Without this separation, agents rationalize their own output.

3. Verifiable outcome

Defined once during setup. Never modified during the loop unless the human explicitly recalibrates. The tester always evaluates against it. The score format must be consistent within a run and greppable, but does not have to be numeric. Examples:

Numeric: score=72/100, score=F1:0.91
Ranked: score=best_of_3, score=2nd_of_3
Binary: score=pass, score=fail
Multi-dimensional: score=tone:good,coverage:partial
Human judgment: score=user_preferred, score=rejected

Set the format during setup based on what the verifiable outcome produces.

4. Baseline

Before iteration 1, measure current state against the verifiable outcome. This is iteration zero. Commit the baseline score. Without it, improvement cannot be measured.

5. Git is the state machine

No separate ledger files. Git tracks all state.

Branch: the run lives on swarmy/<run-tag>, branched from current HEAD.

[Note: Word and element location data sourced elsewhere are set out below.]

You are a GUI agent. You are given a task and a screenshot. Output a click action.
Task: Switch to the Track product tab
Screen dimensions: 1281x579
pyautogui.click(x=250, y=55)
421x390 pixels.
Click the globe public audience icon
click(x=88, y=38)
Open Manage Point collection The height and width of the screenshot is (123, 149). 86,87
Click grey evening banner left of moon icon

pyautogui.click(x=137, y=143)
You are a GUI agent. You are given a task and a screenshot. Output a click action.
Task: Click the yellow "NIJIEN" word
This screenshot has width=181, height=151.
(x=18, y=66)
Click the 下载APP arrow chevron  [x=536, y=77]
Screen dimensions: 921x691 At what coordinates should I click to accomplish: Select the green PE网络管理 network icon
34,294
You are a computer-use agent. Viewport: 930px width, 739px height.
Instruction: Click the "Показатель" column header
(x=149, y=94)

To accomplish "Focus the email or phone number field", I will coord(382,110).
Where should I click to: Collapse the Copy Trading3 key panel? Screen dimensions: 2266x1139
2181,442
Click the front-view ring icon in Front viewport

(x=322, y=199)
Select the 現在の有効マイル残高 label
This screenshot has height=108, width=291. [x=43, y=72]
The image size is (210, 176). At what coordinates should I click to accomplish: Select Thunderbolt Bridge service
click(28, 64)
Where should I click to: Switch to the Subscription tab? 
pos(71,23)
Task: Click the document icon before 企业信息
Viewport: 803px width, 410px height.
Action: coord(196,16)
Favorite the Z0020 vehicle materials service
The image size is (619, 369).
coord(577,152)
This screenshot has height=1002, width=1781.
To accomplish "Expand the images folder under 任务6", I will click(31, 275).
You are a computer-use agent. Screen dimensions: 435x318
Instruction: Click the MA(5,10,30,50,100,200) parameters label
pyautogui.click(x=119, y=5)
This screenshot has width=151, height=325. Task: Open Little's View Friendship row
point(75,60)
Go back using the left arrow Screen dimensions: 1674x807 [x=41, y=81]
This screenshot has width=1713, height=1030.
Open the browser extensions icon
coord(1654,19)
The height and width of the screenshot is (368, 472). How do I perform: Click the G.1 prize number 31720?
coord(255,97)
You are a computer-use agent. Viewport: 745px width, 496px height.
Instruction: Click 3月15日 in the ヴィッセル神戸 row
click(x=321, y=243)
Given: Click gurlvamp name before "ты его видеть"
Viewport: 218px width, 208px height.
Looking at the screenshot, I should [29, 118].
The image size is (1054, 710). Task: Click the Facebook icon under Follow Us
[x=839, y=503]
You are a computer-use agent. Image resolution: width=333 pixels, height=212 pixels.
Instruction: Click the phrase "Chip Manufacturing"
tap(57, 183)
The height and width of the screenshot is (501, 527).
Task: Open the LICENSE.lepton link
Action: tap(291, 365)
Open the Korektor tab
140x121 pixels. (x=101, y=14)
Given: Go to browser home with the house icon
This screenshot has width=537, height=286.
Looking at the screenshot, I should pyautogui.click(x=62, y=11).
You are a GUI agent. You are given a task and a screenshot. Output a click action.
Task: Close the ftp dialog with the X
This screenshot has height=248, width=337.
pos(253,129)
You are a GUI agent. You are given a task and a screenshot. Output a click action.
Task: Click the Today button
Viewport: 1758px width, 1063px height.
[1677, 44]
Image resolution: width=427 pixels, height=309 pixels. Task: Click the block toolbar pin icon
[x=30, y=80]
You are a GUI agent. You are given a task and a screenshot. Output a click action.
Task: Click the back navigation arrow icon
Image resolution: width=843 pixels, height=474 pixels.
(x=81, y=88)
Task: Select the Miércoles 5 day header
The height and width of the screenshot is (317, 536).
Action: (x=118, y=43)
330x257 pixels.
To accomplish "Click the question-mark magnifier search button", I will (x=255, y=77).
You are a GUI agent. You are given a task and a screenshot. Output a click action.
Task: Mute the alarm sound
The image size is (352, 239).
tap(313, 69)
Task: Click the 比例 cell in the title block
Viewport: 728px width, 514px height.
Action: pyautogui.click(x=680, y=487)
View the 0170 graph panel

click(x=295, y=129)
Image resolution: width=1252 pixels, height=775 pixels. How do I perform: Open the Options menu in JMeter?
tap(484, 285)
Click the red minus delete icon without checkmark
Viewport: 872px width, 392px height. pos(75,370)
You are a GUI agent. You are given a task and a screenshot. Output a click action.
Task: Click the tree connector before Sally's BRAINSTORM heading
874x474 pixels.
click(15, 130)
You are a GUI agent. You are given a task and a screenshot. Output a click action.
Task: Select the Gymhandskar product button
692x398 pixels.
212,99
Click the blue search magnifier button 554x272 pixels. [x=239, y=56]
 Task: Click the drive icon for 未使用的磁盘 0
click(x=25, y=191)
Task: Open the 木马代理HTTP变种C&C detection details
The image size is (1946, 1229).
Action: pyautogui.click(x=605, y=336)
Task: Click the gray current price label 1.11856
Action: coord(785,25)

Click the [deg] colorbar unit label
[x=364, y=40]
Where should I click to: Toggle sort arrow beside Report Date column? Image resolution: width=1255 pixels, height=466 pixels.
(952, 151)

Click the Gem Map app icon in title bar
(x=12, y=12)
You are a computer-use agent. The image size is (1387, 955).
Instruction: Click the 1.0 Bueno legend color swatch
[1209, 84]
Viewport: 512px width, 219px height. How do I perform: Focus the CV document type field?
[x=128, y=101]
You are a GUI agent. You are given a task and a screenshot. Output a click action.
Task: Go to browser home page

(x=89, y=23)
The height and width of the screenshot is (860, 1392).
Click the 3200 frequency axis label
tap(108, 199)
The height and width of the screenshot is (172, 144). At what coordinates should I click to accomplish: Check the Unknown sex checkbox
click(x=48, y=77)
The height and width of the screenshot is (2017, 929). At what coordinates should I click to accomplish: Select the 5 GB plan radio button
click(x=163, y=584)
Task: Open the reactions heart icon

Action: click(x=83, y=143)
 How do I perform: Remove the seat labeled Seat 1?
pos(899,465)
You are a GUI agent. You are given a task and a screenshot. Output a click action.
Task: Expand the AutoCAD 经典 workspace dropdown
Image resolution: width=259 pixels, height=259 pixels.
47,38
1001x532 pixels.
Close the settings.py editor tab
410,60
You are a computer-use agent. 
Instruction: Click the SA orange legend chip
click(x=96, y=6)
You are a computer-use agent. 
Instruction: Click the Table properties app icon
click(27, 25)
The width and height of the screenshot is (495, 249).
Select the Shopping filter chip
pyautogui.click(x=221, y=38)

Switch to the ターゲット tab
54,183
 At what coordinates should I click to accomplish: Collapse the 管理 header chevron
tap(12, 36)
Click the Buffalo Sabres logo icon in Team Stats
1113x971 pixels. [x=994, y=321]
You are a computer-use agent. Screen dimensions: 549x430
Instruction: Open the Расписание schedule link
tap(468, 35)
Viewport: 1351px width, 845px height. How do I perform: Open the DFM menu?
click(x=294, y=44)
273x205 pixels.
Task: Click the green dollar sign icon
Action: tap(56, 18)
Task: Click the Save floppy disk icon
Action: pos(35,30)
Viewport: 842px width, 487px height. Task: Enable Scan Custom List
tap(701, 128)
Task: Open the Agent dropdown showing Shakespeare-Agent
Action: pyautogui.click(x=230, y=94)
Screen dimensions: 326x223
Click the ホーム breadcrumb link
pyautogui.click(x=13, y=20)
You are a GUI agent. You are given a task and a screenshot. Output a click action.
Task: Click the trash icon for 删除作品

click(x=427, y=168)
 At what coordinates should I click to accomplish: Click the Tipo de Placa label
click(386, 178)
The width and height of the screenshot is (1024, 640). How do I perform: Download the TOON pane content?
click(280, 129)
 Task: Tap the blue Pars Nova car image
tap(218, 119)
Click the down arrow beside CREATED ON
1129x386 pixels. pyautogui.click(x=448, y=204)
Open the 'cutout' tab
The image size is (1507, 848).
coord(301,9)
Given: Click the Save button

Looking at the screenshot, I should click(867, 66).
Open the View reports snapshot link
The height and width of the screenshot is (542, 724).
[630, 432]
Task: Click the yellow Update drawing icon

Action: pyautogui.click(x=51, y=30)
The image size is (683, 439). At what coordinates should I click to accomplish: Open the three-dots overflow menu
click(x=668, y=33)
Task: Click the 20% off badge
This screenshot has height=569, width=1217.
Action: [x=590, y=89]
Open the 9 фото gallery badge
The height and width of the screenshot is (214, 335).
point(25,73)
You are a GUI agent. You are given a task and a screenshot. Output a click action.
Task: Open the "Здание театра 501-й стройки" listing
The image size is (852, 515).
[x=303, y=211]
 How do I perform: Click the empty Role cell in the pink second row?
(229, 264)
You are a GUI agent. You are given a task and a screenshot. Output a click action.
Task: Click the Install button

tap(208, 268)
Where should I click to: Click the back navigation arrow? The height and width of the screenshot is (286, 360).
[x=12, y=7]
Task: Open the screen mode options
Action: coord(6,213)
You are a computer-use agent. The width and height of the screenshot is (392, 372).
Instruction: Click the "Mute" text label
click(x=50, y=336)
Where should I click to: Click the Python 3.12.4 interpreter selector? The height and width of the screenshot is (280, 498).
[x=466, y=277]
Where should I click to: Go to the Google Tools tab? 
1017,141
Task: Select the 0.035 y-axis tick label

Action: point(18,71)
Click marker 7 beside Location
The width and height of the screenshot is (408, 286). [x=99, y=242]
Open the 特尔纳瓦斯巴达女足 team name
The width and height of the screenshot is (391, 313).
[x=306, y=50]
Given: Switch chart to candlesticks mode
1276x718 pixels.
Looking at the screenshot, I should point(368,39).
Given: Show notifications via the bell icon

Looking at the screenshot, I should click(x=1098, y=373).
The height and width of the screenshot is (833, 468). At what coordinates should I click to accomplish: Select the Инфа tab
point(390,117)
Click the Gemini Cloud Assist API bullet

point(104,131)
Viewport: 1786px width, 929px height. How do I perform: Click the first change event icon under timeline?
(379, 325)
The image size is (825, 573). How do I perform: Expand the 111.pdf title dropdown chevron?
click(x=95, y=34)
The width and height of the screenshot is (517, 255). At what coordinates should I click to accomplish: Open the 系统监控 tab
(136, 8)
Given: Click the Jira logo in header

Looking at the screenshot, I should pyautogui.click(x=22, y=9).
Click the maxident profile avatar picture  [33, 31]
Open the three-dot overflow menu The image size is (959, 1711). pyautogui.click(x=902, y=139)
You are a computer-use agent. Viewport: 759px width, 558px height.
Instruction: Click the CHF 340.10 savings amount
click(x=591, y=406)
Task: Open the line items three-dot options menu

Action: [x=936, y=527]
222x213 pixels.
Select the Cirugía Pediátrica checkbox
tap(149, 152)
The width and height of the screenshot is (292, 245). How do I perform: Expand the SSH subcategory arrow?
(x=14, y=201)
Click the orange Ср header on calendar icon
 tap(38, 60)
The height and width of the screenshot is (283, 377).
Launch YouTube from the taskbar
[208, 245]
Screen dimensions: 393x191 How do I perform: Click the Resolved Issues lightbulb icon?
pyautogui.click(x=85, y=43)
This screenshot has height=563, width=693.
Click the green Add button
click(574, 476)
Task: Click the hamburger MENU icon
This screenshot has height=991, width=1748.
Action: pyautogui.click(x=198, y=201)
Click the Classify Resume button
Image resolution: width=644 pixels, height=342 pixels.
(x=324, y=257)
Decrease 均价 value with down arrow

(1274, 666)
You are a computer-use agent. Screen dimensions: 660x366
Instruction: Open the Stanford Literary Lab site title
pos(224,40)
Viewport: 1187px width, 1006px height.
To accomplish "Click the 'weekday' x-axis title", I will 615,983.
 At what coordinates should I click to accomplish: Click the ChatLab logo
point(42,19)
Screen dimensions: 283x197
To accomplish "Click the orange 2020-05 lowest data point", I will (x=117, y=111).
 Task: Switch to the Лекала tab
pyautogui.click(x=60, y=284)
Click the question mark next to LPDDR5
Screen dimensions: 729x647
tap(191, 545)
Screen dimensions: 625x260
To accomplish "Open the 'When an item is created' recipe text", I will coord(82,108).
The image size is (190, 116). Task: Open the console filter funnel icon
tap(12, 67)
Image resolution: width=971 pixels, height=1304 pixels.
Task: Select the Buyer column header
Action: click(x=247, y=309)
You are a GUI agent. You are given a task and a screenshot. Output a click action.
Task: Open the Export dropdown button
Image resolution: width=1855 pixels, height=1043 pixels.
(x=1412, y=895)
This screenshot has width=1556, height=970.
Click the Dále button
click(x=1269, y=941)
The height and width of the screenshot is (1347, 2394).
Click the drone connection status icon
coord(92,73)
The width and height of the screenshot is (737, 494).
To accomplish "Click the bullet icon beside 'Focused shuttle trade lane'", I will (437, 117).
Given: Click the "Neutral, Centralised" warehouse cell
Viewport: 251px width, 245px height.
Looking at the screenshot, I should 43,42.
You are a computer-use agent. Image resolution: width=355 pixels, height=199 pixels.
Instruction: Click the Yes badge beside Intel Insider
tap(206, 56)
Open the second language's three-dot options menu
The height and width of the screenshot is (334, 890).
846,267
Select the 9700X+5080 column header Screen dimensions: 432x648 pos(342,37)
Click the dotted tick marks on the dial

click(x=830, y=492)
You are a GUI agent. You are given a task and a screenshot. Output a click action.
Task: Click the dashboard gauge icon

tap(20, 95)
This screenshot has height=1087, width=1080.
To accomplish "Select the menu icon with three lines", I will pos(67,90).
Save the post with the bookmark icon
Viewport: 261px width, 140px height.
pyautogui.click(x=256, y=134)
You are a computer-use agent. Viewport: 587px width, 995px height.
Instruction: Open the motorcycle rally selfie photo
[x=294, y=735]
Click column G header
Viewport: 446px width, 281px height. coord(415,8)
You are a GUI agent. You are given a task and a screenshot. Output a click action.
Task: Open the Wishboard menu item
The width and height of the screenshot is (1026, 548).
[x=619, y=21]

Commits are the ledger. Every experiment is a commit with a structured message:

[swarmy] i=<N> c=<candidate> score=<score> status=<keep|discard|crash|merged> | <short description>

Examples:

[swarmy] i=0 c=baseline score=34/100 status=keep | baseline measurement
[swarmy] i=1 c=c1 score=61/100 status=keep | column-counting fix for connectors
[swarmy] i=1 c=c2 score=42/100 status=discard | unicode box-drawing characters
[swarmy] i=2 c=c1 score=72/100 status=keep | grapheme cluster measurement
[swarmy] i=3 c=merged score=78/100 status=merged | combined c1 alignment with c2 whitespace

Reconstructing state is cheap:

git log --oneline --grep='\[swarmy\]'         # full history
git log --oneline --grep='\[swarmy\]' -5      # recent context
git log --oneline --grep='status=keep'        # winning experiments only

Keep = branch advances (commit stays at HEAD). Discard = git reset --hard to last kept commit. Merge = combine elements from multiple candidates, commit with status=merged. Parallel candidates = worktree branches off current best. Winner merges back.

Works for non-code artifacts too. Prompt files, configs, data scripts -- commit them. The diff documents what changed.

6. Context protection

The goal is keeping your context clean so you can run for many iterations. Not avoiding involvement -- you read what you need to make decisions. You avoid ingesting noise.

Explorers write strategy memos to .swarmy/explore-i<N>.md. You read these -- they're targeted content that informs your decisions.

Implementers redirect all output:

> .swarmy/logs/impl-i<N>-c<M>.log 2>&1

You don't read implementation logs. Check completion by verifying the commit landed.

Testers redirect raw execution output and extract only the metric:

# In the tester's dispatch instructions:
# 1. Run the eval, capture everything: command > .swarmy/logs/test-i<N>-c<M>.log 2>&1
# 2. Extract ONLY the score to: .swarmy/results/i<N>-c<M>.txt
# 3. Do not include raw output in your completion

You read only the results files -- a few lines each.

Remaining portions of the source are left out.